Reviewed by Glenn Erickson

Whenever a film directed by Jacques Tourneur pops up on the radar, it's a sure bet to be an unusually interesting and sensitive movie. The top-ranked 'graduate' of the legendary Val Lewton horror film unit, Tourneur was rewarded with a promotion to "A" productions at RKO and was soon in demand at every studio. Oddly enough, 1949's Easy Living is an almost invisible movie. Its title is strongly associated with the well known 1937 Jean Arthur comedy classic. Tourneur's film stars Victor Mature, who is not exactly known as a great actor but is terrific here, almost certainly owing to Tourneur's directing style, which typically brings out the best in most every actor. The film's unusually large cast forms an impressive ensemble. Even Sonny Tufts, who when still remembered was the butt of unfair jokes, puts in a compelling performance. The sole flaw in the ointment is a disappointing final scene, which may have been dictated by the Production Code, or perhaps the quixotic new RKO head Howard Hughes.

### MATERIAL PROVIDED
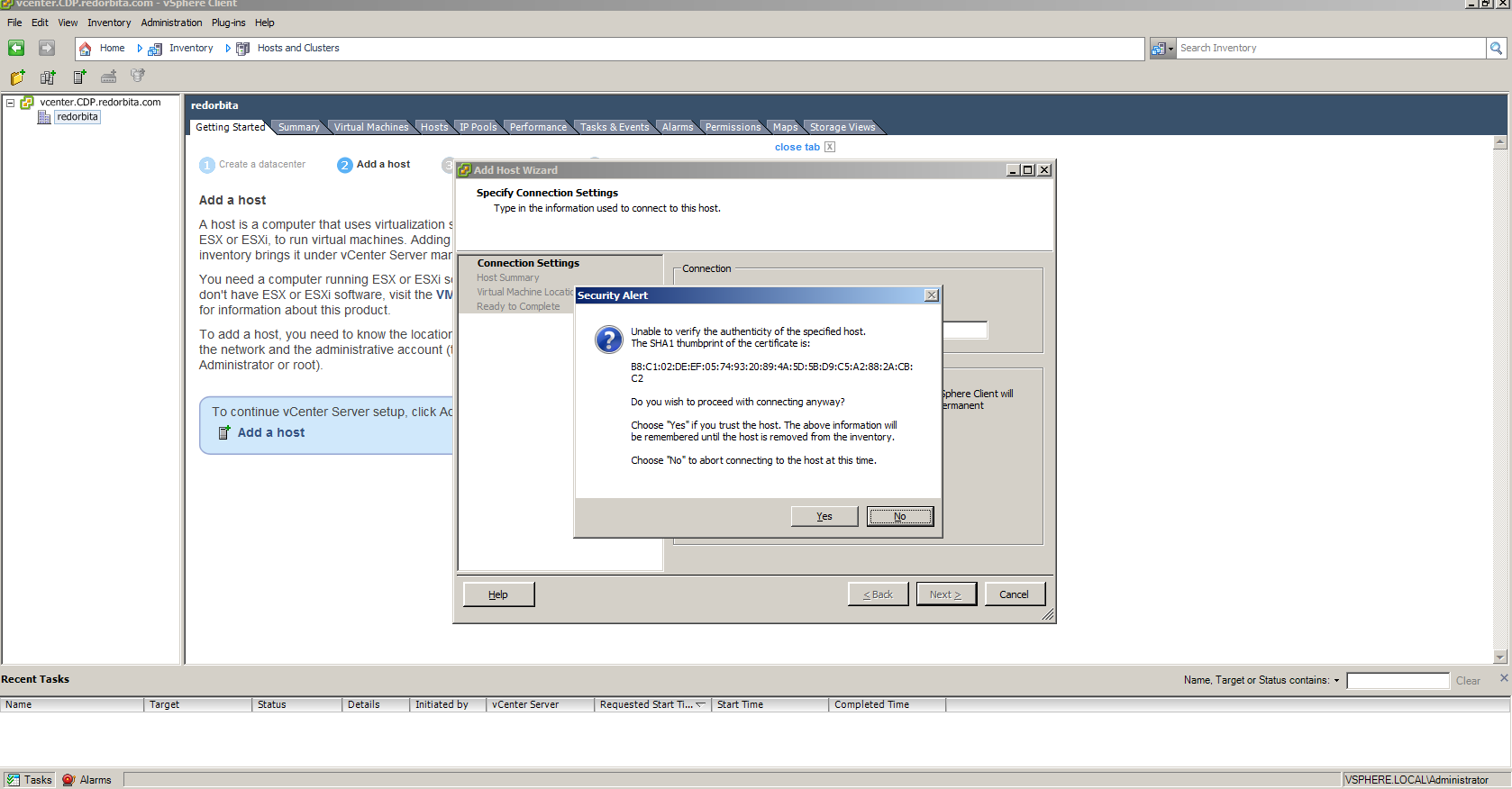The image size is (1512, 789).
Task: Click the Add Host toolbar icon
Action: pos(79,77)
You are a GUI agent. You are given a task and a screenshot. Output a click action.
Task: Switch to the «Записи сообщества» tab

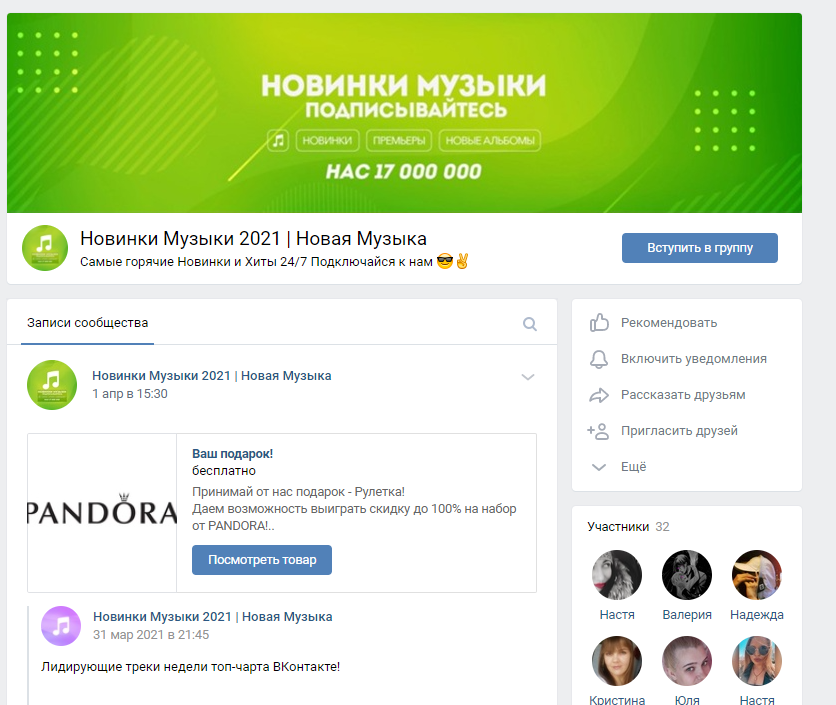click(x=87, y=323)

### REQUIRED WORK
- A) According to the Easy Living review, which film unit was Jacques Tourneur a 'graduate' of?
- B) Pick up the Easy Living review after its last sentence and add the next paragraph.

### ANSWERS PER TASK
- A) The Val Lewton horror film unit.

- B)
Easy Living is an early and honest look at the business of pro football. Aging New York Chiefs star quarterback Pete Wilson (Victor Mature) realizes that his gridiron days are coming to a close. The team's owner and manager Lenahan (Lloyd Nolan) is eyeing a winning spot in the playoffs.  1   When he loses a coaching job at a big college to his buddy Tim McCarr (Sonny Tufts), Pete feels betrayed because his influence helped get Tim into the pro game. The college has chosen Tim because his wife Penny (Jeff Donnell) can be counted on to help with the job's many social responsibilities. Pete's wife Liza (Lizabeth Scott) likes the glamour surrounding her husband, but is more interested in luxuries, social climbing in the Big Apple, and starting her own interior decorating firm. Liza gets a job offer not from her talent but because her potential client thinks she might sleep with him - and Liza knows it. Pete finds out that he has a serious heart condition that requires him to quit playing ball. But he keeps the news to himself, fearing Liza's reaction. He plays far too conservatively, causing his team to start losing just as the division championship is within reach. The King of Football is now dubbed "King Cripple". Lenahan is concerned, but so is his widowed daughter-in-law Anne, the team secretary (Lucille Ball). Anne has her heart set on Pete, knowing full well that a relationship is impossible. Or is it? Liza's behavior is getting seriously out of hand.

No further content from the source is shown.